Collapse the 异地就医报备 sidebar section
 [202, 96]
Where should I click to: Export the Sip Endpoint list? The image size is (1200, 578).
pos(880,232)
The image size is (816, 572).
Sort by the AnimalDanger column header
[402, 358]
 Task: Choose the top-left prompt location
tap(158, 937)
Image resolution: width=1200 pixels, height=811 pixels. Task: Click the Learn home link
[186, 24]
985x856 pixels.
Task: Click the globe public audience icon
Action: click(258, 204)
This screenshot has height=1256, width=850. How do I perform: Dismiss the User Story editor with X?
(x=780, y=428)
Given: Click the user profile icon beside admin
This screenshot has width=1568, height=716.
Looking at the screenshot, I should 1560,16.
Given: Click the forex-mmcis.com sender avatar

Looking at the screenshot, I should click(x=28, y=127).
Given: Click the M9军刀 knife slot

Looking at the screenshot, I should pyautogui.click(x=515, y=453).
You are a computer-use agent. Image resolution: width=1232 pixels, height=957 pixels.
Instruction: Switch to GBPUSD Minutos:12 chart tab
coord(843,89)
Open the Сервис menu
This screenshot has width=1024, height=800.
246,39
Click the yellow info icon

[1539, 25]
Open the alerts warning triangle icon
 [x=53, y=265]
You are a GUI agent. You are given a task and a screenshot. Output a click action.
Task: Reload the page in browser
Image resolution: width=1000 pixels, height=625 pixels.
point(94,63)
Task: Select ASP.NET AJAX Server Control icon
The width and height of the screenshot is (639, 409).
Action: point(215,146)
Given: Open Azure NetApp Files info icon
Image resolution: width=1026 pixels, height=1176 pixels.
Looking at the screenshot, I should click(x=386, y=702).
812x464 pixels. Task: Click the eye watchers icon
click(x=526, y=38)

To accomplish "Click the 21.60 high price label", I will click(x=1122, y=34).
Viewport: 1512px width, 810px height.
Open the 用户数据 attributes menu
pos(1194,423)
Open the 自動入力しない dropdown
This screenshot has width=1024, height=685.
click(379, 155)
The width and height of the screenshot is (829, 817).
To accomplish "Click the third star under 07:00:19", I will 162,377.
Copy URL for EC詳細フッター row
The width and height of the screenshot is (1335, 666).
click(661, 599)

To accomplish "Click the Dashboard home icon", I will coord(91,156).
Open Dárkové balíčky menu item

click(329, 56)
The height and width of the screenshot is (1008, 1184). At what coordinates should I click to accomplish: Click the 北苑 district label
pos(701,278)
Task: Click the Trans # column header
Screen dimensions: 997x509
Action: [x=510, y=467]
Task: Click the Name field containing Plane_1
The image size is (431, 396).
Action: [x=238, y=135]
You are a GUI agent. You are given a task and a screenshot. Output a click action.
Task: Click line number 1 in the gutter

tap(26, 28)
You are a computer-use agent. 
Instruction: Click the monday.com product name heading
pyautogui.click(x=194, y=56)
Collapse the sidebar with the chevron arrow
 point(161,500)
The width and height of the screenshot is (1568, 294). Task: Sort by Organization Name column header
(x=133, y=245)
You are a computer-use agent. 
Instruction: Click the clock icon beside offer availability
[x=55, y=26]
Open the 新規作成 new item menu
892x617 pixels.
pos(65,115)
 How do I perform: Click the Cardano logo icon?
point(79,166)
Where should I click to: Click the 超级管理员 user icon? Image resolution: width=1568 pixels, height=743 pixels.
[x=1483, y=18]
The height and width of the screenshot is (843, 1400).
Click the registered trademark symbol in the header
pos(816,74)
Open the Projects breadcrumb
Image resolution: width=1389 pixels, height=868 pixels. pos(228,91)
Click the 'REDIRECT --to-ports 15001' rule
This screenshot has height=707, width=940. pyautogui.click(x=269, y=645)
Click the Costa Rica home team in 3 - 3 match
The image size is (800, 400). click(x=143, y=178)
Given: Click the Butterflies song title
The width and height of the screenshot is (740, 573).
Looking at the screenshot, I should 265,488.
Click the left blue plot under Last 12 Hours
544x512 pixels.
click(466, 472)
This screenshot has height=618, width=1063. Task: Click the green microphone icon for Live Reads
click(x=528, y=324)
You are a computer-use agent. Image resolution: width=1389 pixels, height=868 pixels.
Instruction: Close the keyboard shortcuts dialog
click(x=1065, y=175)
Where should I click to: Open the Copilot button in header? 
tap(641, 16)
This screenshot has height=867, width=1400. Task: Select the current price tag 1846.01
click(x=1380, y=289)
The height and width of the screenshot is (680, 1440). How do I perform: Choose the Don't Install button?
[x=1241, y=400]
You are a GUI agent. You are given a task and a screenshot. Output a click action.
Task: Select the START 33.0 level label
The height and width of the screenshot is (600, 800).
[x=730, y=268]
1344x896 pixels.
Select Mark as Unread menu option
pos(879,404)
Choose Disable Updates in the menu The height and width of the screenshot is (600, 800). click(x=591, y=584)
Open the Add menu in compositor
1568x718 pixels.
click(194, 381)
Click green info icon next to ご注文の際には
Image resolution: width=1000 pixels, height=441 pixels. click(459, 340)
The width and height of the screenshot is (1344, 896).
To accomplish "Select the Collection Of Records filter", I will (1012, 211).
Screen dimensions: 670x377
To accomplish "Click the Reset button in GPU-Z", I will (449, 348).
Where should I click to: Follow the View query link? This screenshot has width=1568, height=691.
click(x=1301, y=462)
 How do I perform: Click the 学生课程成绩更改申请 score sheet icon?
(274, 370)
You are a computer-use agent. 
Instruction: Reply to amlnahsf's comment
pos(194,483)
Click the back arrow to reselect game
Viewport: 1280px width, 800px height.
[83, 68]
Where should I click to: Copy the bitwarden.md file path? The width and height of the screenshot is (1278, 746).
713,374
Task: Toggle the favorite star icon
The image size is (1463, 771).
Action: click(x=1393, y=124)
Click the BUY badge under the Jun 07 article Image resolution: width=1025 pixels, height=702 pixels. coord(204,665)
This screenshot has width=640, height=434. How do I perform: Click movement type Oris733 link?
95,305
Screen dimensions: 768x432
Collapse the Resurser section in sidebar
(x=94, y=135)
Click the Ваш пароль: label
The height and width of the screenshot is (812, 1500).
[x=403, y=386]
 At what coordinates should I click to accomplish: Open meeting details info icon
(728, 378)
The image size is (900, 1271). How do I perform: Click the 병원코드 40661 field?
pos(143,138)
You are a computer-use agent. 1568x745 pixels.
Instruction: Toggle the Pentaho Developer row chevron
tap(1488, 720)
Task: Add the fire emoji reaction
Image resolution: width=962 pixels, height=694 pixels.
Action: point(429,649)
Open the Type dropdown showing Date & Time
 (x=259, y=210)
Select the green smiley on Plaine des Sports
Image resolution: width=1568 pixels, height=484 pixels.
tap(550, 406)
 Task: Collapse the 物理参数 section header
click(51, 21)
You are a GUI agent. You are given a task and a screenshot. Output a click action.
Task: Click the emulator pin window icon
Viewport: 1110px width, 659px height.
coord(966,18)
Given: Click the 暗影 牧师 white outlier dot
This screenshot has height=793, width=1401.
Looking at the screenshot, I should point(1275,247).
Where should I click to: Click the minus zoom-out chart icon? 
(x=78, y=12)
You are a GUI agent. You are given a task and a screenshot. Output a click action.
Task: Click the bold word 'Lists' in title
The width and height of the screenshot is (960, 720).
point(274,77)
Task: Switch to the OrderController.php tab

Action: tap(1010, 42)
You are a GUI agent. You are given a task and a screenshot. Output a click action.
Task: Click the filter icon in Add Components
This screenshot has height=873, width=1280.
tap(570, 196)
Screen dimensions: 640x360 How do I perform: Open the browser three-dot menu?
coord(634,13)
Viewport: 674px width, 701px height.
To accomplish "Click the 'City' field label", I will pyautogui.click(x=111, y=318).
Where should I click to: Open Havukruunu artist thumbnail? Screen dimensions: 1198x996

────────────────

## Problem description
After locating the line with "Instruction: Switch to" in the material above, return it and each line after it exactly, ending at the line with "Task: Select ASP.NET AJAX Server Control icon".

## Answer to the exercise
Instruction: Switch to GBPUSD Minutos:12 chart tab
coord(843,89)
Open the Сервис menu
This screenshot has width=1024, height=800.
246,39
Click the yellow info icon

[1539, 25]
Open the alerts warning triangle icon
 [x=53, y=265]
You are a GUI agent. You are given a task and a screenshot. Output a click action.
Task: Reload the page in browser
Image resolution: width=1000 pixels, height=625 pixels.
point(94,63)
Task: Select ASP.NET AJAX Server Control icon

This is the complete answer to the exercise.